The authors offer the following conclusions to which I have added my comments.

  1. It is possible to devise an objective and quantifiable procedure to study a broad spectrum of mediums’ statements to recipients.
    Agreed. But this study does not represent it. There are too many variables, most of which the authors acknowledge, but do not compensate for.
  2. The data collected by applying this procedure are capable of being assessed statistically.
    Agreed. But if the data is flawed, then any subsequent statistical analysis will be flawed as well.
  3. An objective method of weighting a medium’s statements is realisable, enabling a criterion assessing the generality of a medium’s statements to be obtained.
    Agreed, the weighting process itself seems objective, but it is based on subjective judgements of the sitters. This is an issue that needs to be addressed. Perhaps by converting the statements into simple binary questions?
  4. The application of the procedure described in the present paper reveals a large and significant gap between the degree of acceptance of mediums’ statements by the recipients and the degree of acceptance of such statements by non-recipients.
    Strongly disagree.

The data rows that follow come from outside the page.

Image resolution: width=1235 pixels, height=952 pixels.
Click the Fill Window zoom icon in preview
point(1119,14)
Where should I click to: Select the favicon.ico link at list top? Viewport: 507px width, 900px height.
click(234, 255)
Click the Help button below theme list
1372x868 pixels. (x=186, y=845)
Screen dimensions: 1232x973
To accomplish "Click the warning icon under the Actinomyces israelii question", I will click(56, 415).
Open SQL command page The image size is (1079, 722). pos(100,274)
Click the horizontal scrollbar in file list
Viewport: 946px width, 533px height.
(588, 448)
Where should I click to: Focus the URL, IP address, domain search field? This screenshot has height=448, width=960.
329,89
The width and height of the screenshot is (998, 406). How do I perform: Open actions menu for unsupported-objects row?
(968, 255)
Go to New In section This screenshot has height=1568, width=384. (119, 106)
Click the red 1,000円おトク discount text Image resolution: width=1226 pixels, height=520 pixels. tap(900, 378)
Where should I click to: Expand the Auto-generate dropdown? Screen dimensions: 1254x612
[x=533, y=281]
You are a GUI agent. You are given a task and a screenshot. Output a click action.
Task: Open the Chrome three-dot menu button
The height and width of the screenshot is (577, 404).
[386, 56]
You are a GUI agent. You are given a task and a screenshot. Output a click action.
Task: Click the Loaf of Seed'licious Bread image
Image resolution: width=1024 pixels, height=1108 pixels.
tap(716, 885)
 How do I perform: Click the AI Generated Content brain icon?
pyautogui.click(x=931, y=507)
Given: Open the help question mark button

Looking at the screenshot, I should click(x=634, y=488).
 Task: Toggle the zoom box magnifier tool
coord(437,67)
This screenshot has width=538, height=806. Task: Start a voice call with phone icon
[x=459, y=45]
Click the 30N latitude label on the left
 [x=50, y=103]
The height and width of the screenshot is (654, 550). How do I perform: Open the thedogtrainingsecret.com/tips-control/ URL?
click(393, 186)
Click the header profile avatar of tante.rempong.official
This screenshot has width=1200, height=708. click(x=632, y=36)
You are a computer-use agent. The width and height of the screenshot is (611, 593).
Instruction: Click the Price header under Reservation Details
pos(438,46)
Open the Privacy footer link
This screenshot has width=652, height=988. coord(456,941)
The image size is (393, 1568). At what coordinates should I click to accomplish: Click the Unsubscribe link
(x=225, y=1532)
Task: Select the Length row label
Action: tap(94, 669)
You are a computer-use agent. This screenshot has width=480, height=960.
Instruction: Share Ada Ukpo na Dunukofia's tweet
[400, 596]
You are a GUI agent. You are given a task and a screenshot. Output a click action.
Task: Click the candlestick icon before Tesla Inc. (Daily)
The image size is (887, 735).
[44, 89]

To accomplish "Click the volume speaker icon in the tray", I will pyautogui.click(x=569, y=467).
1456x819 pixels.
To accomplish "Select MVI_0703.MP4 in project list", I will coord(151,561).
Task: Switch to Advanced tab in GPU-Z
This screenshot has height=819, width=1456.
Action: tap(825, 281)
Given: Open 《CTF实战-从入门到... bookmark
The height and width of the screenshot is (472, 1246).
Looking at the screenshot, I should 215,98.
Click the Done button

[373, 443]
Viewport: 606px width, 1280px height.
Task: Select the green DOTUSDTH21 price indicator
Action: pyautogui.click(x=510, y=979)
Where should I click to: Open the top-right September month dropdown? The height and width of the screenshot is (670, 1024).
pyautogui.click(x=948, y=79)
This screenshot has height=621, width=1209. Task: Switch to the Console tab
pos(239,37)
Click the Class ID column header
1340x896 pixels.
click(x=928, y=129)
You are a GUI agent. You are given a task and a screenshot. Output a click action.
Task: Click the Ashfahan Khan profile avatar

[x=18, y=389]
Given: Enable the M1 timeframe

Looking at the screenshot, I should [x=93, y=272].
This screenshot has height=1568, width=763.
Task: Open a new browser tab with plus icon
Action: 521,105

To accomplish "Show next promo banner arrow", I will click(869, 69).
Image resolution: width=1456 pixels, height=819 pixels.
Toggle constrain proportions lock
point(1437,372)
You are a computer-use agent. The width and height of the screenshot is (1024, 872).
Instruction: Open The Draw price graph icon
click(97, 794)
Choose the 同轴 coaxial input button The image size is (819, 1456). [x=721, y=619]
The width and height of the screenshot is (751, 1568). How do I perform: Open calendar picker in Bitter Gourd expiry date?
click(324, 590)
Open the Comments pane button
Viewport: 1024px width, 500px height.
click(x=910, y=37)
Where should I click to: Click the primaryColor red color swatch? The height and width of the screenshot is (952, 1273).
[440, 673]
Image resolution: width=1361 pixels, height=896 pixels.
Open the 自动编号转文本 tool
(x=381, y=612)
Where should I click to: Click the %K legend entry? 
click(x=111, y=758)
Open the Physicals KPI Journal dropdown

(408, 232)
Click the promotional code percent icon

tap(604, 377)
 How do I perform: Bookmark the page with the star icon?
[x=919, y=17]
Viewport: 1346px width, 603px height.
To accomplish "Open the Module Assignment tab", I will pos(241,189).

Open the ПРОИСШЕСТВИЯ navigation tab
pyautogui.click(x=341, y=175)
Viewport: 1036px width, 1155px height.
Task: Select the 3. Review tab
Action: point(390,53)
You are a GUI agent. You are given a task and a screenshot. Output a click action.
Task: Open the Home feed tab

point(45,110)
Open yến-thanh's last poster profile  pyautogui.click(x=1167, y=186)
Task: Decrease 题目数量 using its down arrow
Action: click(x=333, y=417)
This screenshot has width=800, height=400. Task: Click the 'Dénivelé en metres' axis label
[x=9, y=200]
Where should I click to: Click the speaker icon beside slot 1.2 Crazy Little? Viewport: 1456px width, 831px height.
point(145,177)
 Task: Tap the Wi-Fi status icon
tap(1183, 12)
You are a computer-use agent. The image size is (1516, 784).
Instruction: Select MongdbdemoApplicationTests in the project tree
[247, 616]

Although the gap is undeniably large, these numbers rely on too many variables that have not been accounted for. Garbage in, garbage out. The authors seem to be aware of these deficiencies and propose to address them in future studies.

Until then, this paper stands as a representative of everything that is wrong with the current style of scientific investigation of mediumship abilities, namely multiple inadequate controls and subjectively determined criteria.

I will address the authors proposed changes in part II, to be published in February 2003.